There were new faces too: Jonathan from Frankfurt made his debut patrolling the right wing, initially as a full back then increasingly as an attacking winger providing assists and also having a go at goal. Paride, credit to him, has found yet again another valuable recruit providing new blood.
We also had a second tentative rookie, Joe from San Francisco. He watched the game for a while from the elevated side and then decided to join. Few minutes after he vanished.

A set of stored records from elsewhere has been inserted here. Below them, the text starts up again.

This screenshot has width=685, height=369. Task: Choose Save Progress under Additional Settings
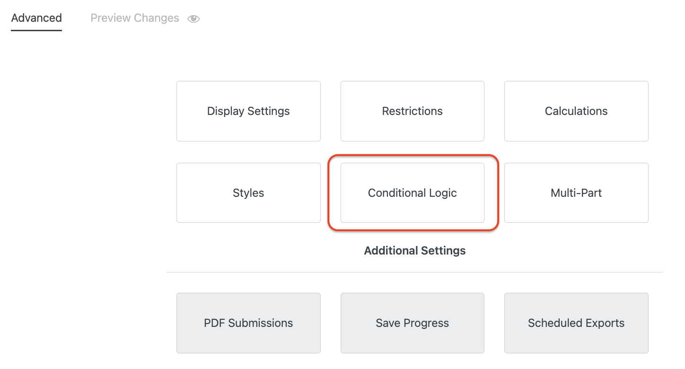412,323
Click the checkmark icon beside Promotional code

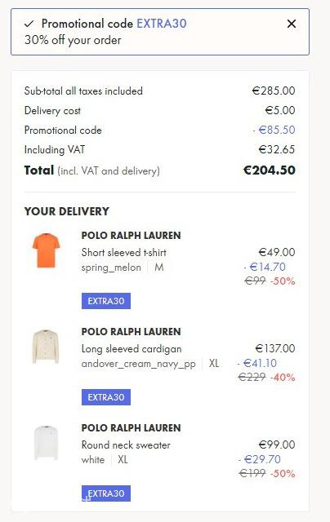(29, 24)
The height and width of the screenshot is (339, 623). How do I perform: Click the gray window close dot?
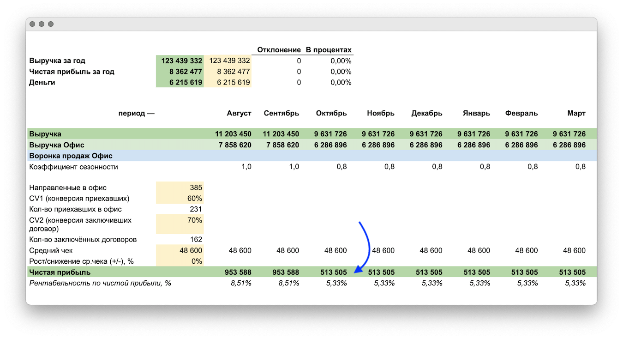32,24
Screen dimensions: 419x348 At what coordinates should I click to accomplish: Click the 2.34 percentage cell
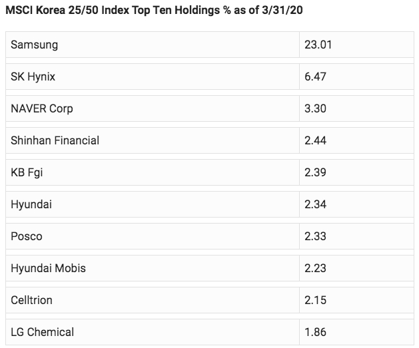(315, 204)
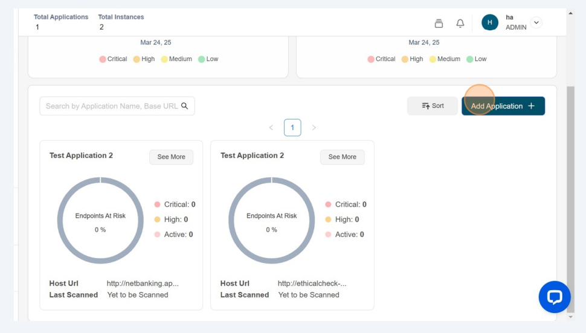Click Add Application button
The image size is (586, 333).
pyautogui.click(x=503, y=106)
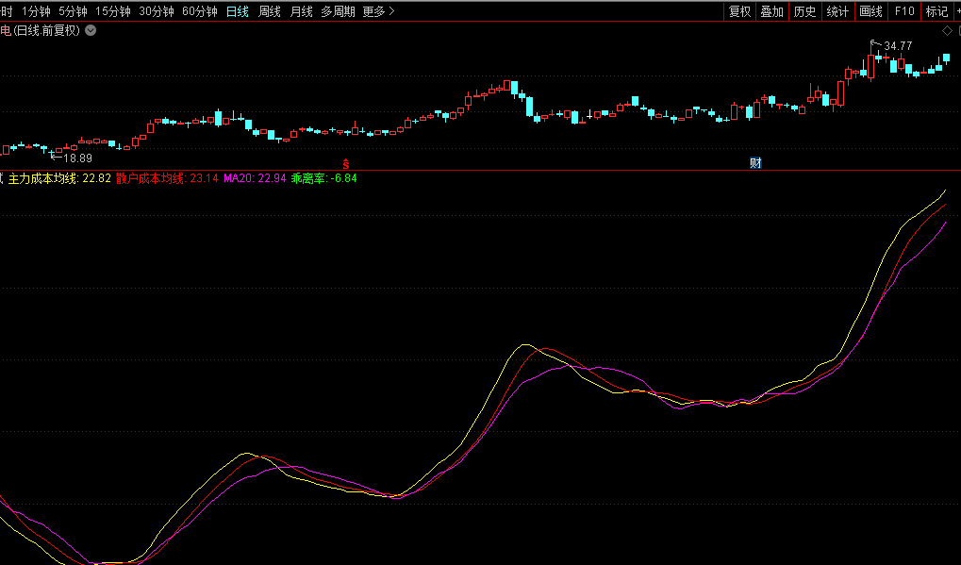Select the 60分钟 timeframe
The height and width of the screenshot is (565, 961).
click(x=199, y=11)
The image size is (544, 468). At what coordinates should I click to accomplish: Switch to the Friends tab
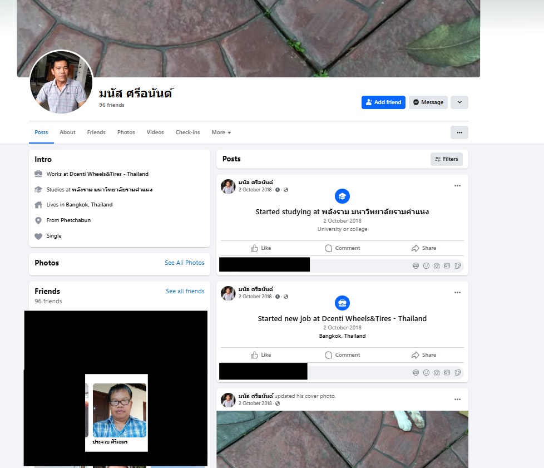point(96,132)
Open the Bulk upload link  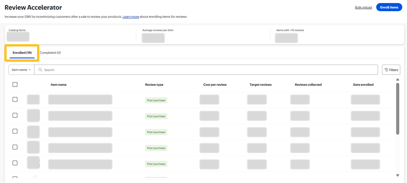point(363,7)
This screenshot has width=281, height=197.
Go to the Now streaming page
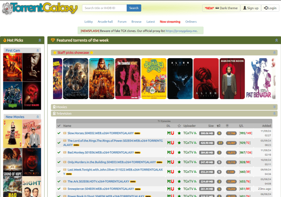(170, 22)
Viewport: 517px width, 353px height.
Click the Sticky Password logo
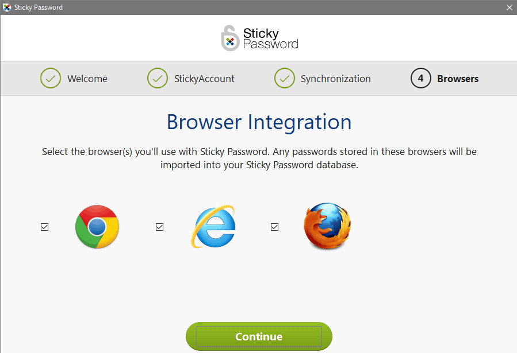click(259, 37)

The official version is that he didn’t have proper shoes and found it easier to withdraw.
Later in the pub he actually confided to his pals that the intensity, brutality, speed, ruthlessness on one side and the skills, finesse, art of passing, tactical awareness on the other were such that, despite him playing at top level in San Francisco, he had no option but step out as quickly as possible to avoid an early embarrassment growing slowly but surely into a shameful performance. No doubt this event will raise questions about future admissions and the need to reinstate the six months ‘Navy Seals’ probation period we all have been successfully through.
As Man City always starts every game one up in the certainty that Haaland will sooner or later score at least one, the same applies to the team Daoud is playing with. Specifically the Colours soon found out the theory just infallible when the man broke the deadlock of a tense and balanced game with an opportunistic goal.
Colours were playing with an aggressive 2-4-3 and their formidable three pronged attack made by Daoud, Francesco and Nizard could have hurt any defence. Besides, in terms of supplies the three ‘punteros’ were spoilt for choice with Johannes, Giancarlo and Diego providing pinpointed, penetrating passes.
While singing the praises of the Colours no expert commentator would have made the mistake to overlook the mix of potential and gravitas of the Orange team. In case they did they were soon reminded of that when Adam, a young Musiala in the making, started dribbling from the left side inward to position the ball for a deadly right footed shot who end its course in the back of the net beating Alessandro, until then simply unbeatable.
There were in between some unusual mistakes by proven implacable strikers defying few laws of physics, like when Victor sent the ball over the bar from almost the goal line. He then decided to punish himself with a week skiing in the Swiss Alps… That would have gone down as the miss of the season but you had to wait only few minutes to question it when Francesco did the same on a shot by Johannes which could have arguably hit the net.
Anyway it was game on with the Colours in need of a fresh restart. A fast and hard retaliation was required from the Colours heavyweights (any reference to the size of the players should be solely regarded as malicious): at the time of asking the reaction was exactly what the doctor ordered. Nizard rose yet again to the occasion and scored a critical brace to which Daoud added another one.
At 4-1 the clock was ticking against the indomitable Orange side to whom the golden goal looked like the only realistic chance to salvage a grim Saturday morning. Yassin took destiny in his feet and went on to restore pride and cheers among the fan by scoring the final goal of the day and prove that, despite one man down for most of the match, the put up a show worth every penny.
For the Man of the Match it would be quicker to name those that didn’t deserve it such was the widely impressive contribution to a scintillating game by virtually every player. The two keepers kept their teams in the game single handedly. Yassin and Johannes were the incessant engines in any part and time of the game: ironically by doing that they only increased the weight of expectation by raising the bar at every game. Adam was always on the run unchaining himself from opposition while Diego provided fine passing to unlock the Orange defence.
BUT it was Bijan who sent the crowd wild (the ‘Bijan marry me’ shirt price is just going one way) each time he took the ball and made its own property turning the left lane a ‘no trespass’ zone. Destroying opposition and creating counters was what he did incessantly with timing and force.It is not every Saturday that a full back wind the MOTM award but there was none arguing with that this time.
COLOURS-ORANGE 4-2
GOALS
COLOURS: Daoud (2), Nizard (2)
ORANGE: Adam, Yassin
TEAMS
COLOURS: Alessandro, Bijan, Al, Jonathan, Johannes, Giancarlo, Diego, Daoud, Nizard, Francesco.
ORANGE: Paride, Hossam, Adam, Joe, Julien, Andrea M, Yassin, Mohammad, Ali, Victor.